文書の一節:
------

臨死体験 その1

わたし自身は、臨死体験はありません。しかし、道場の厳然たる修行に於いて数多の死後の霊魂の体験を持っています。厳然たるとは、仏教修行として、そしてそれを行う科学的姿勢として厳格に行い続けたつもりです。その立場から今回は、「臨死体験」について少々述べさせていただきたいと思います。

臨死体験は、古代から報告されて来ました。しかし、かつては死んで帰って来たといった体験を語る人は稀で、これまで臨床の場では、もっぱら死が迫り心身が混乱した人の戯言か幻想であるとして切り捨てられてきたのです。
しかし、近年救急救命医療が発達したことにより、仮死状態から蘇生し、意識を取り戻す例が珍しくなくなり、それと共に臨死体験を公言する人が、急増しました。なおかつその内容に共通性がみられることが少なくなく、「死後に現実の世界が観察できた」とする証言と状況証拠が一致する報告例も多いことから、臨死体験は、人の生と死の境界で発生する現象と認める科学者や医師が特に欧米で増えている、といわれます。
少なくとも現代医学が常識としてきた死の定義を見直し、さらに死後の世界の有無についても真摯に検証すべきではないか、という動きが出てきました。
今やその例は、枚挙にいとまがありませんが、特に世界の医師に臨死体験の現実性を認めさせたのは、1991年アリゾナの病院の手術室で起きた、バム・レイノルズさんの臨死体験です。人工的に心肺停止状態をつくり脳も機能停止しているということが確かめられた上での臨死体験であったために信憑性が高いものと評価されました。オランダの心臓外科医で臨死体験研究者のピム・ヴァン・ロメル博士が、この例に触発され、独自に調べた心肺停止状態から蘇生された患者344人を対象にした臨死体験の臨床研究としての学術論文が、2001年世界的に権威ある医学誌『ランセット』に掲載されました。
殊に注目すべきは、臨死体験をされた方に心境の変化が起こっていることです。例えば、
① 物欲が、薄れた。(臨死体験者の約半数)
② 名誉や社会的地位への関心も薄れる。
③ 大切なものは、愛や思いやり、そして人間関係であると覚る。
④ 死ぬのが怖くなくなる。
人々は、臨死体験というとその不思議現象に目が奪われがちです。しかし、その本質は、まさにここにあると思います。

------

作業内容:
臨死体験についての文章から、「わたし自身は、臨死体験はあり」で始まり「ンセット』に掲載されました。」まで続く部分を、一字も変えずに打ち直してください。

------

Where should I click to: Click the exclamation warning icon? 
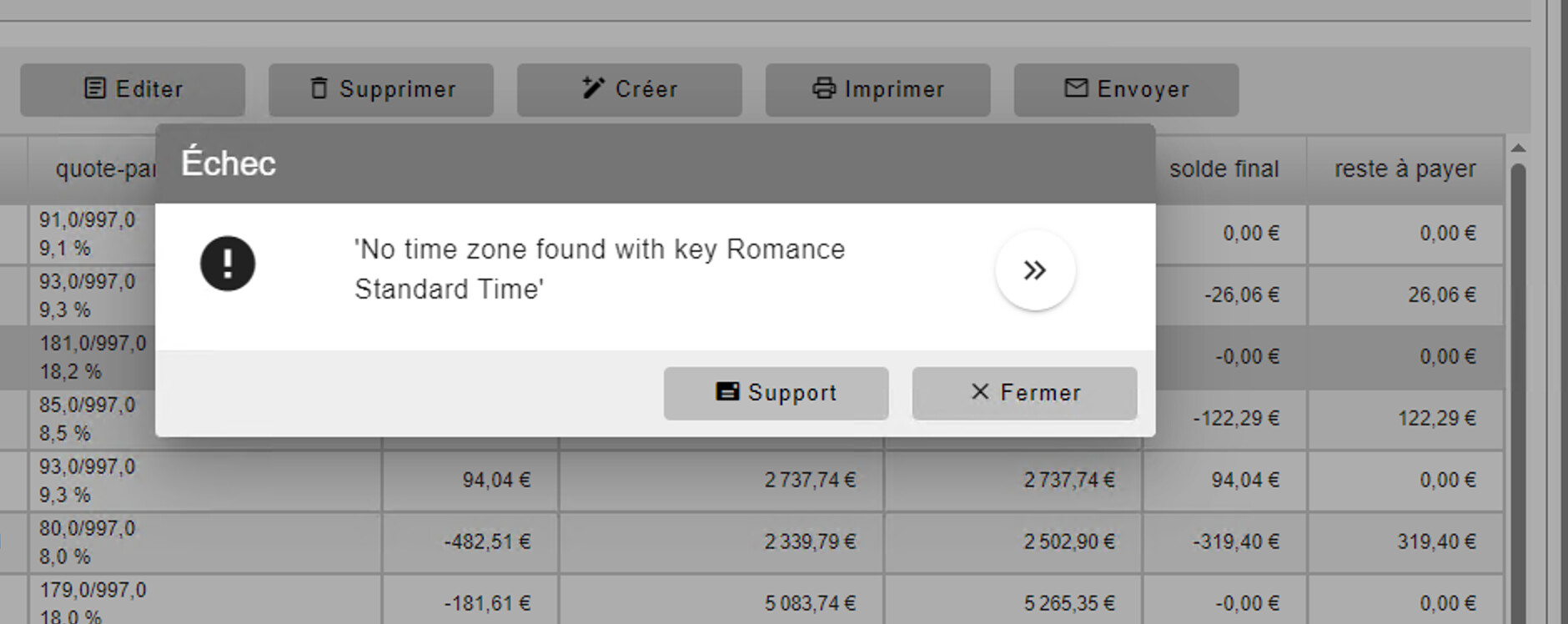[x=228, y=264]
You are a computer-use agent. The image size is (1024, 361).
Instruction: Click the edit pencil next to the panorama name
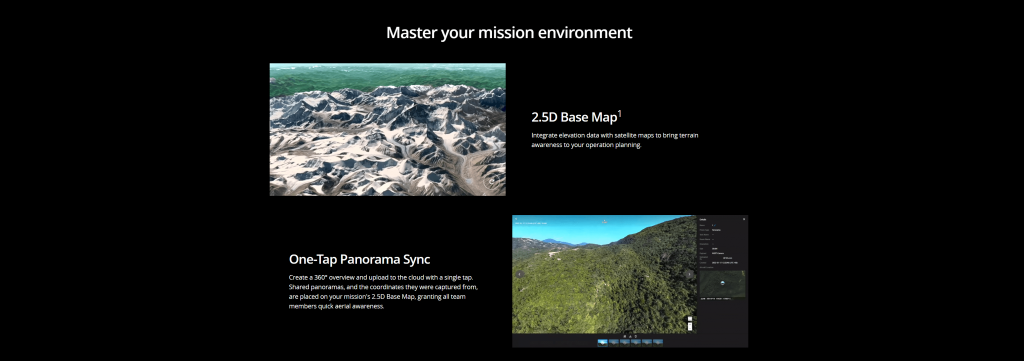pos(715,225)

------

解答:
わたし自身は、臨死体験はありません。しかし、道場の厳然たる修行に於いて数多の死後の霊魂の体験を持っています。厳然たるとは、仏教修行として、そしてそれを行う科学的姿勢として厳格に行い続けたつもりです。その立場から今回は、「臨死体験」について少々述べさせていただきたいと思います。

臨死体験は、古代から報告されて来ました。しかし、かつては死んで帰って来たといった体験を語る人は稀で、これまで臨床の場では、もっぱら死が迫り心身が混乱した人の戯言か幻想であるとして切り捨てられてきたのです。
しかし、近年救急救命医療が発達したことにより、仮死状態から蘇生し、意識を取り戻す例が珍しくなくなり、それと共に臨死体験を公言する人が、急増しました。なおかつその内容に共通性がみられることが少なくなく、「死後に現実の世界が観察できた」とする証言と状況証拠が一致する報告例も多いことから、臨死体験は、人の生と死の境界で発生する現象と認める科学者や医師が特に欧米で増えている、といわれます。
少なくとも現代医学が常識としてきた死の定義を見直し、さらに死後の世界の有無についても真摯に検証すべきではないか、という動きが出てきました。
今やその例は、枚挙にいとまがありませんが、特に世界の医師に臨死体験の現実性を認めさせたのは、1991年アリゾナの病院の手術室で起きた、バム・レイノルズさんの臨死体験です。人工的に心肺停止状態をつくり脳も機能停止しているということが確かめられた上での臨死体験であったために信憑性が高いものと評価されました。オランダの心臓外科医で臨死体験研究者のピム・ヴァン・ロメル博士が、この例に触発され、独自に調べた心肺停止状態から蘇生された患者344人を対象にした臨死体験の臨床研究としての学術論文が、2001年世界的に権威ある医学誌『ランセット』に掲載されました。